**Your objective**.
Rename every occurrence of "computer-use agent" in the listing below to "desktop agent", keeping every other character identical.

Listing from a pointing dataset
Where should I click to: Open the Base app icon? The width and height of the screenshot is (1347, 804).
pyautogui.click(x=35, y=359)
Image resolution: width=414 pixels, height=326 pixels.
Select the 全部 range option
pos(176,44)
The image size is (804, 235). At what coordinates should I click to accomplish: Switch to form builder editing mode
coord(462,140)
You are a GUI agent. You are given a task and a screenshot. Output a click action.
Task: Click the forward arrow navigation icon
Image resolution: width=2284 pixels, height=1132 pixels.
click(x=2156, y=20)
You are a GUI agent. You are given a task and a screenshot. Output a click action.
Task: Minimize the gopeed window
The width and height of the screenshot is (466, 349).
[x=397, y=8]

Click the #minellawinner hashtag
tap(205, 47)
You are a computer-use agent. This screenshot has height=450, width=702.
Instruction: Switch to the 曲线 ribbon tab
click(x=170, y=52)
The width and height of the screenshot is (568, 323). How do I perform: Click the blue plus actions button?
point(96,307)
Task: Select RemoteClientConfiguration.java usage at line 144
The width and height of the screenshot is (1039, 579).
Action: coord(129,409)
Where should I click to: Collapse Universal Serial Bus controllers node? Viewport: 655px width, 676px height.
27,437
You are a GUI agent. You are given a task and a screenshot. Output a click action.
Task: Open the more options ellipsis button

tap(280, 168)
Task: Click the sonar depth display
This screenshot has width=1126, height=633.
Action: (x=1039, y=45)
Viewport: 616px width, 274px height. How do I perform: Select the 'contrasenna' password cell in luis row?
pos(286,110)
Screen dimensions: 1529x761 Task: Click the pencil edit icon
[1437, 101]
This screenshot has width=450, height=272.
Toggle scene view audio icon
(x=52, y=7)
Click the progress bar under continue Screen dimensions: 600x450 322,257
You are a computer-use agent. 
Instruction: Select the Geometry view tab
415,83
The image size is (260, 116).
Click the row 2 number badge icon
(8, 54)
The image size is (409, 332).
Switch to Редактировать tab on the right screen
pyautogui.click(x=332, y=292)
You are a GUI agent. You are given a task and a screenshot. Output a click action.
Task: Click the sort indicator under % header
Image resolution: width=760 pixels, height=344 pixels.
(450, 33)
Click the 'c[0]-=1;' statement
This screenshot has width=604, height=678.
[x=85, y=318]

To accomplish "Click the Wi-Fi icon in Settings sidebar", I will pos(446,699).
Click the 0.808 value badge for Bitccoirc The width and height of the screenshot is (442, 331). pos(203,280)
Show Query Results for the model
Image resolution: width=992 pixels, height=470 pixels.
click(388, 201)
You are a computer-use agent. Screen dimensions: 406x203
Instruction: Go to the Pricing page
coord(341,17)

**Exercise output**.
Where should I click to: Open the Base app icon? The width and height of the screenshot is (1347, 804).
pyautogui.click(x=35, y=359)
Image resolution: width=414 pixels, height=326 pixels.
Select the 全部 range option
pos(176,44)
The image size is (804, 235). At what coordinates should I click to accomplish: Switch to form builder editing mode
coord(462,140)
You are a GUI agent. You are given a task and a screenshot. Output a click action.
Task: Click the forward arrow navigation icon
Image resolution: width=2284 pixels, height=1132 pixels.
click(x=2156, y=20)
You are a GUI agent. You are given a task and a screenshot. Output a click action.
Task: Minimize the gopeed window
The width and height of the screenshot is (466, 349).
[x=397, y=8]

Click the #minellawinner hashtag
tap(205, 47)
You are a desktop agent. This screenshot has height=450, width=702.
Instruction: Switch to the 曲线 ribbon tab
click(x=170, y=52)
The width and height of the screenshot is (568, 323). How do I perform: Click the blue plus actions button?
point(96,307)
Task: Select RemoteClientConfiguration.java usage at line 144
The width and height of the screenshot is (1039, 579).
Action: coord(129,409)
Where should I click to: Collapse Universal Serial Bus controllers node? Viewport: 655px width, 676px height.
27,437
You are a GUI agent. You are given a task and a screenshot. Output a click action.
Task: Open the more options ellipsis button

tap(280, 168)
Task: Click the sonar depth display
This screenshot has width=1126, height=633.
Action: (x=1039, y=45)
Viewport: 616px width, 274px height. How do I perform: Select the 'contrasenna' password cell in luis row?
pos(286,110)
Screen dimensions: 1529x761 Task: Click the pencil edit icon
[1437, 101]
This screenshot has width=450, height=272.
Toggle scene view audio icon
(x=52, y=7)
Click the progress bar under continue Screen dimensions: 600x450 322,257
You are a desktop agent. 
Instruction: Select the Geometry view tab
415,83
The image size is (260, 116).
Click the row 2 number badge icon
(8, 54)
The image size is (409, 332).
Switch to Редактировать tab on the right screen
pyautogui.click(x=332, y=292)
You are a GUI agent. You are given a task and a screenshot. Output a click action.
Task: Click the sort indicator under % header
Image resolution: width=760 pixels, height=344 pixels.
(450, 33)
Click the 'c[0]-=1;' statement
This screenshot has width=604, height=678.
[x=85, y=318]

To accomplish "Click the Wi-Fi icon in Settings sidebar", I will pos(446,699).
Click the 0.808 value badge for Bitccoirc The width and height of the screenshot is (442, 331). pos(203,280)
Show Query Results for the model
Image resolution: width=992 pixels, height=470 pixels.
click(388, 201)
You are a desktop agent. Screen dimensions: 406x203
Instruction: Go to the Pricing page
coord(341,17)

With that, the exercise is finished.